EXERCISE DESCRIPTION » Give back every line of the data, transcribed exactly.
[Opening DATA RECORDS section]
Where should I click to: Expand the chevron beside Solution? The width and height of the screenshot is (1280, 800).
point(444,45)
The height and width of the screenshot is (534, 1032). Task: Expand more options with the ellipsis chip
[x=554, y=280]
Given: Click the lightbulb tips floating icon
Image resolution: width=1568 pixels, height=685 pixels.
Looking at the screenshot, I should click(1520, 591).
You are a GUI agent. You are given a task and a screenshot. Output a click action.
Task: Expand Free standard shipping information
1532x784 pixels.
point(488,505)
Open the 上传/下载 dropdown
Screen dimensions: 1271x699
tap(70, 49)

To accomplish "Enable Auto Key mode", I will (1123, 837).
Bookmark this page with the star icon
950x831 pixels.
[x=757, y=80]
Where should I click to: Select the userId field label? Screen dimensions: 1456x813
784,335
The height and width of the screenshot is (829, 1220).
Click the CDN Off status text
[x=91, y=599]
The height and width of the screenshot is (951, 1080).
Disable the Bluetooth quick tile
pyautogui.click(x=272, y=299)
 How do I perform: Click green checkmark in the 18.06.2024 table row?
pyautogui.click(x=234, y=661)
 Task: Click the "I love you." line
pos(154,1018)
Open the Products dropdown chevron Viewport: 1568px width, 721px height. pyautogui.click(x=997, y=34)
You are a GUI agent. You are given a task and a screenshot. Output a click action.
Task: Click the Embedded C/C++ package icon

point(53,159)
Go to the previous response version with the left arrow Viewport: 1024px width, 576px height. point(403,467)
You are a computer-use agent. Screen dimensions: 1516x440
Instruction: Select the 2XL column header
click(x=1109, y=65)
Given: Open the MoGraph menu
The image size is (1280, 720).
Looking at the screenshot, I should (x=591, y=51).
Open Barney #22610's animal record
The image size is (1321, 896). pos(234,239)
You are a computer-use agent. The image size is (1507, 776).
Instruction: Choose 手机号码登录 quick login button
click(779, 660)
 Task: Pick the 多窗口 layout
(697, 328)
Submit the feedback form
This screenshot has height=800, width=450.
[Closing DATA RECORDS section]
ANSWER BOX »
Where should I click to: Expand the chevron beside Solution? The width and height of the screenshot is (1280, 800).
point(444,45)
The height and width of the screenshot is (534, 1032). Task: Expand more options with the ellipsis chip
[x=554, y=280]
Given: Click the lightbulb tips floating icon
Image resolution: width=1568 pixels, height=685 pixels.
Looking at the screenshot, I should click(1520, 591).
You are a GUI agent. You are given a task and a screenshot. Output a click action.
Task: Expand Free standard shipping information
1532x784 pixels.
point(488,505)
Open the 上传/下载 dropdown
Screen dimensions: 1271x699
tap(70, 49)

To accomplish "Enable Auto Key mode", I will (1123, 837).
Bookmark this page with the star icon
950x831 pixels.
[x=757, y=80]
Where should I click to: Select the userId field label? Screen dimensions: 1456x813
784,335
The height and width of the screenshot is (829, 1220).
Click the CDN Off status text
[x=91, y=599]
The height and width of the screenshot is (951, 1080).
Disable the Bluetooth quick tile
pyautogui.click(x=272, y=299)
 How do I perform: Click green checkmark in the 18.06.2024 table row?
pyautogui.click(x=234, y=661)
 Task: Click the "I love you." line
pos(154,1018)
Open the Products dropdown chevron Viewport: 1568px width, 721px height. pyautogui.click(x=997, y=34)
You are a GUI agent. You are given a task and a screenshot. Output a click action.
Task: Click the Embedded C/C++ package icon

point(53,159)
Go to the previous response version with the left arrow Viewport: 1024px width, 576px height. point(403,467)
You are a computer-use agent. Screen dimensions: 1516x440
Instruction: Select the 2XL column header
click(x=1109, y=65)
Given: Open the MoGraph menu
The image size is (1280, 720).
Looking at the screenshot, I should (x=591, y=51).
Open Barney #22610's animal record
The image size is (1321, 896). pos(234,239)
You are a computer-use agent. The image size is (1507, 776).
Instruction: Choose 手机号码登录 quick login button
click(779, 660)
 Task: Pick the 多窗口 layout
(697, 328)
Submit the feedback form
This screenshot has height=800, width=450.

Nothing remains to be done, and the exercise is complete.